▶ **PROBLEM REQUIREMENTS**:
Read through the data and count the lines that contain the string "agent"; give only the result.

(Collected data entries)
○ ○ ○ ○ ○ ○ ○

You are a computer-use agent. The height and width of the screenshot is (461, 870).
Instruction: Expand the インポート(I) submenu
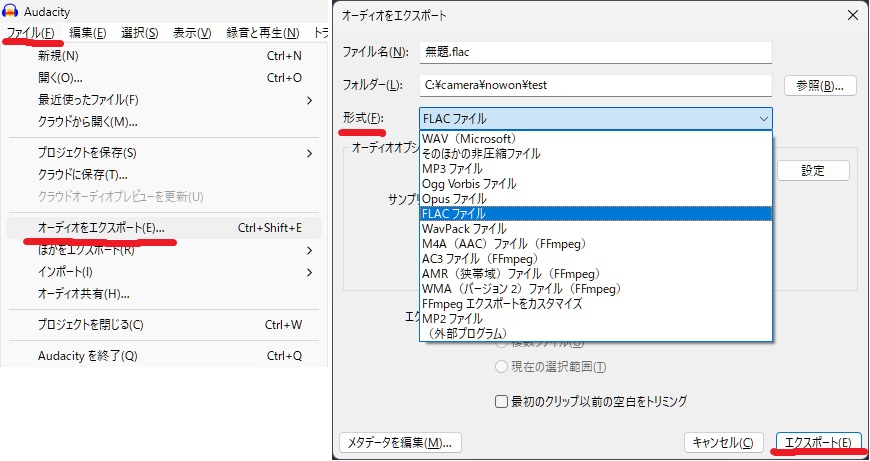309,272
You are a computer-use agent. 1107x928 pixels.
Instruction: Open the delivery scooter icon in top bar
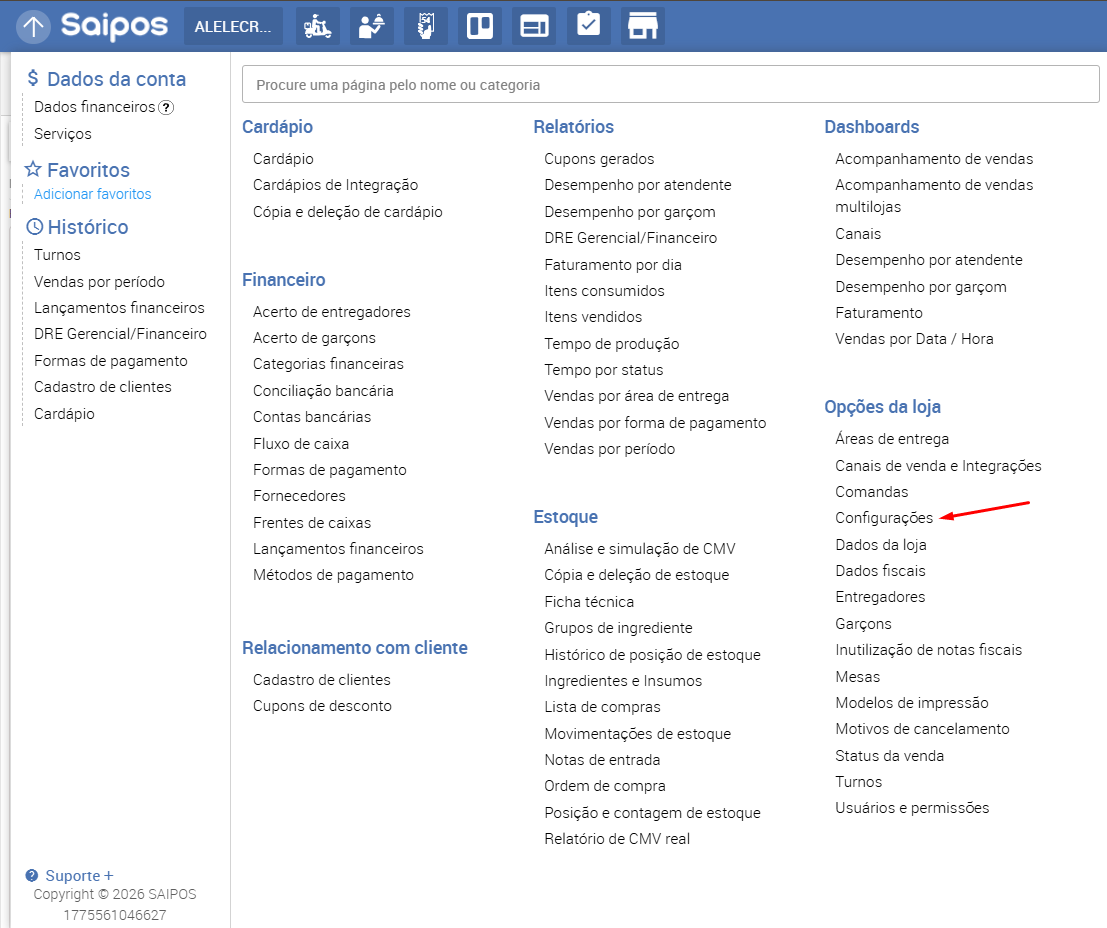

○ ○ ○ ○ ○ ○ ○

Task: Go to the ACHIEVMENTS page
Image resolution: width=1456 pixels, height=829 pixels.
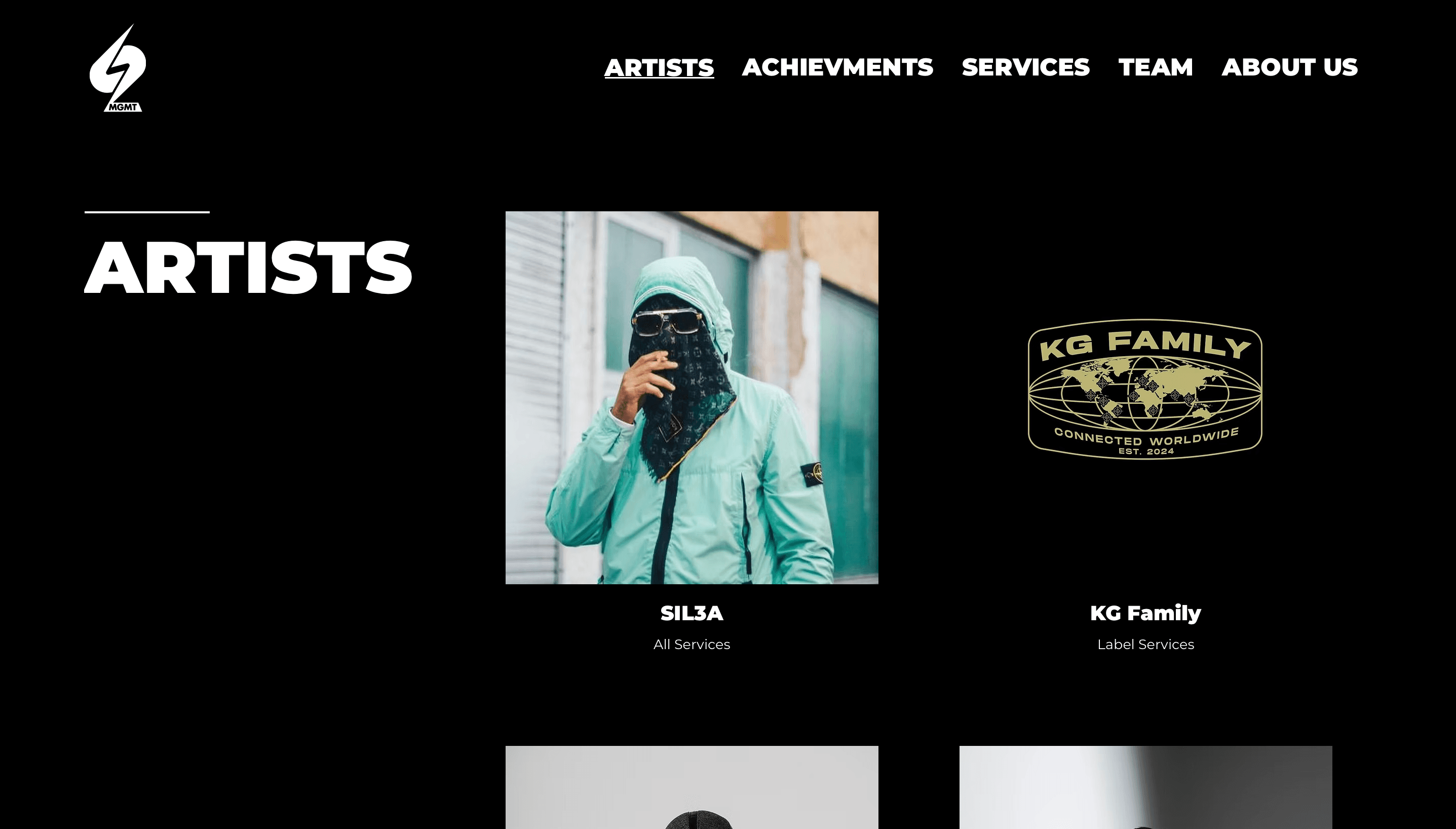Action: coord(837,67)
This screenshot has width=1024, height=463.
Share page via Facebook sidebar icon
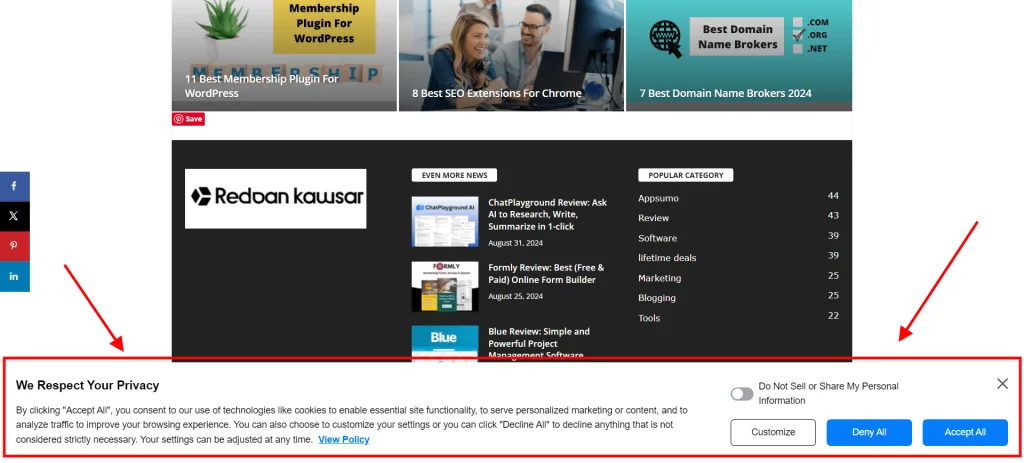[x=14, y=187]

○ ○ ○ ○ ○ ○ ○

▶ **RESULT FOR THIS EXERCISE**:
2